* GIVEN PROBLEM A: From the case story about Cassi Black Elk, list in order each stage of her case named in the sentence that begins "In one of the most harrowing cases."
* GIVEN PROBLEM B: Quote the case story about Cassi Black Elk word for word, beginning at "That’s what this" and stopping after "free for good.".
* GIVEN PROBLEM C: Continue the case story about Cassi Black Elk, starting right after its last sentence.

━━━━━ PROVIDED TEXT ━━━━━

Case Story: Setting an Innocent Indigenous Woman Free

After the tragic loss of her child to SIDS, a grieving mother was charged and convicted of harming her own baby. But there was one problem—she didn’t do anything wrong. This story offers a sad glimpse into the damage that can be done when a reckless prosecutor crosses paths with an incompetent defense attorney.

Cassi’s case was truly one travesty of justice stacked on top of another and another. That is until a group of lawyers, including our firm, banded together to overturn her conviction and secure her freedom, once and for all.

DISCLAIMER:

CASE RESULTS DEPEND ON A VARIETY OF FACTORS UNIQUE TO EACH CASE. CASE RESULTS DO NOT GUARANTEE OR PREDICT A SIMILAR RESULT IN ANY FUTURE CASE.


As any parent knows, sudden infant death syndrome, or SIDS, is perhaps the scariest thing imaginable. That’s because, simply put, SIDS is the unexplained death of a baby. The child goes to sleep, no different than any time before, but then never wakes up. It’s an unimaginable tragedy that about 2,000 parents experience annually.

Because SIDS has no cause and no explanation, it often gets intertwined with the legal system. And in some ways, this makes sense. A child has died, for no obvious reason, and so the thinking is that there must be some sort of foul play involved. But what about when that’s not the case? When it really is just SIDS, which while no doubt tragic, isn’t criminal. When law enforcement jumps to a wrong conclusion and then won’t change its mind no matter how much exonerating evidence emerges.

That’s what this case is about.

Our client, Cassi Black Elk, went to bed one night and woke up the next morning to her infant daughter dead in her crib. Horrified, she immediately called the police for help. But when they arrived, rather than investigating the child, they instead began investigating Cassi. In one of the most harrowing cases we’ve experienced as lawyers, Cassi was charged, convicted, sent to prison, exonerated, released from prison, re-charged, and finally set free for good.

And the only reason it happened was because Cassi knew all along that she didn’t do anything to harm her baby. It was an accident, not a crime, and so she fought tirelessly to prove it.

Here’s how.

The Charge

In February 2022, Cassi, a mother of three, put her kids to bed. The children’s bedtime routine was no different than any other night. The next morning, however, everything changed. When she woke up and checked on the youngest, a 3-week-old infant, she found the child lifeless in her crib. Unsure what happened, Cassi called the authorities immediately.

━━━━━ RECORD SET ━━━━━

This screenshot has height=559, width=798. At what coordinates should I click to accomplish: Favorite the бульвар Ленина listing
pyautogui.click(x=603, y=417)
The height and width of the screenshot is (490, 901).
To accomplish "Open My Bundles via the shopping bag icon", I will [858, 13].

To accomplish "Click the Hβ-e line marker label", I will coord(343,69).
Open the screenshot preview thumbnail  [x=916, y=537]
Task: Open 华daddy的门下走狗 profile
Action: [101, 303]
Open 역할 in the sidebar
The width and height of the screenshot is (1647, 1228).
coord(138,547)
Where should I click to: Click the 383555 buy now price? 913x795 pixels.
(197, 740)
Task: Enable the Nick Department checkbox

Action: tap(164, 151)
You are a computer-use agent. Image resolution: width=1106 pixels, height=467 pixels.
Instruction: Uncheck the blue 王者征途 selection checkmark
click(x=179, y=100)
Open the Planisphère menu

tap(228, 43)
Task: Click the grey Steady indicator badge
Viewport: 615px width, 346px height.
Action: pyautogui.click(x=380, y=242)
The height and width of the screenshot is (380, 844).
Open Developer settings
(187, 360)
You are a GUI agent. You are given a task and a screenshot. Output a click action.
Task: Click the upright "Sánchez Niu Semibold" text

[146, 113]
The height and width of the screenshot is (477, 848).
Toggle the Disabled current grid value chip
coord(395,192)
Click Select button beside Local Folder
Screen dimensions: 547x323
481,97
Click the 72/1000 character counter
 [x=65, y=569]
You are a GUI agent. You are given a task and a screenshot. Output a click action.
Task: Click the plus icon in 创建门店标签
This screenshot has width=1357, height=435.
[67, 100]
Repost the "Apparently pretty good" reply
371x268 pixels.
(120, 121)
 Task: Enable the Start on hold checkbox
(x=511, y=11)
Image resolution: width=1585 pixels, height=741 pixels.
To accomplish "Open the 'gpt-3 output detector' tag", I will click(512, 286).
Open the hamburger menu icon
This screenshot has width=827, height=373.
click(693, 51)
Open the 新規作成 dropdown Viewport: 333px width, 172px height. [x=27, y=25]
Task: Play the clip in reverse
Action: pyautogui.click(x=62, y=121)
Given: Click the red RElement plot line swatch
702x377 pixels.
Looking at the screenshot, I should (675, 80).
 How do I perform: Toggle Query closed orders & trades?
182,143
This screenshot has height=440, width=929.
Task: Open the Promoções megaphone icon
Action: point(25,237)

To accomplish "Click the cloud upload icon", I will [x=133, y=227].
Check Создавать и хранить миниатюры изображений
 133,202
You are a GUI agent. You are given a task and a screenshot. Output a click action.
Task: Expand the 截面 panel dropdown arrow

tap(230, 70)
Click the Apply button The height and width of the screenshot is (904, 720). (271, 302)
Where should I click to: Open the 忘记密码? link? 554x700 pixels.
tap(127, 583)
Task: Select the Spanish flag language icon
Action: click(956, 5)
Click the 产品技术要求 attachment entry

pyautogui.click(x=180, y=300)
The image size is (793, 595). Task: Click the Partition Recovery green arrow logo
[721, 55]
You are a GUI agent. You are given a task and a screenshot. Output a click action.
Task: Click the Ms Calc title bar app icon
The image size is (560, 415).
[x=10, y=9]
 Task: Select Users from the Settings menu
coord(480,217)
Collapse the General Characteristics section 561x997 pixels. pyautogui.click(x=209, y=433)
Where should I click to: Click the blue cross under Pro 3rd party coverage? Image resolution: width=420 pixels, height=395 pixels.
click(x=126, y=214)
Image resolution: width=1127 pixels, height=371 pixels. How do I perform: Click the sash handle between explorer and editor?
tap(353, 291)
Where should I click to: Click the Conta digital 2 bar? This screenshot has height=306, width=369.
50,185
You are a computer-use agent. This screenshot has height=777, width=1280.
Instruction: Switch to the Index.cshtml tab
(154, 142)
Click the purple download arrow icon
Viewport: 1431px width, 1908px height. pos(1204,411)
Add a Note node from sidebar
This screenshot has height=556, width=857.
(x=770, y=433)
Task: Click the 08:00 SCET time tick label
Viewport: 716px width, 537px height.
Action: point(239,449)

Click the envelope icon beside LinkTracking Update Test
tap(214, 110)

━━━━━

* EXPECTED ANSWER A: charged; convicted; sent to prison; exonerated; released from prison; re-charged; set free for good

* EXPECTED ANSWER B:
That’s what this case is about.

Our client, Cassi Black Elk, went to bed one night and woke up the next morning to her infant daughter dead in her crib. Horrified, she immediately called the police for help. But when they arrived, rather than investigating the child, they instead began investigating Cassi. In one of the most harrowing cases we’ve experienced as lawyers, Cassi was charged, convicted, sent to prison, exonerated, released from prison, re-charged, and finally set free for good.

* EXPECTED ANSWER C:
This well-intentioned decision turned out to be the beginning of a 20-month nightmare.

When the police arrived, rather than treating the child’s death like the accident it was, they began investigating Cassi for criminality. Despite her persistent denials, and consistent story of the previous night’s events, police arrested Cassi because they believed she caused the child’s death.

After conducting two constitutionally problematic interviews with Cassi at the jail, police charged her with multiple felonies related to the child’s death.

From the moment the state charged her, Cassi’s story remained the same: she hadn’t done anything that caused or contributed to her daughter’s death. She wasn’t sure how the child died, but she had nothing to do with it.

The only way to sort out what happened was to conduct an autopsy on the child. If there was foul play, it would show up. If not, it wouldn’t. And so an autopsy was ordered and conducted. But here’s where the case takes its first twist: the report was never shared with Cassi and her original lawyer (we only became her lawyers later in the case).

And it wasn’t like Cassi didn’t want to see the autopsy; she did. It was all she asked about. But she never saw it. Instead, before the autopsy was finalized, her previous lawyer and the state negotiated a “plea agreement” in which Cassi would plead guilty to felony child neglect and receive an 18-month prison sentence.

Cassi didn’t want the deal.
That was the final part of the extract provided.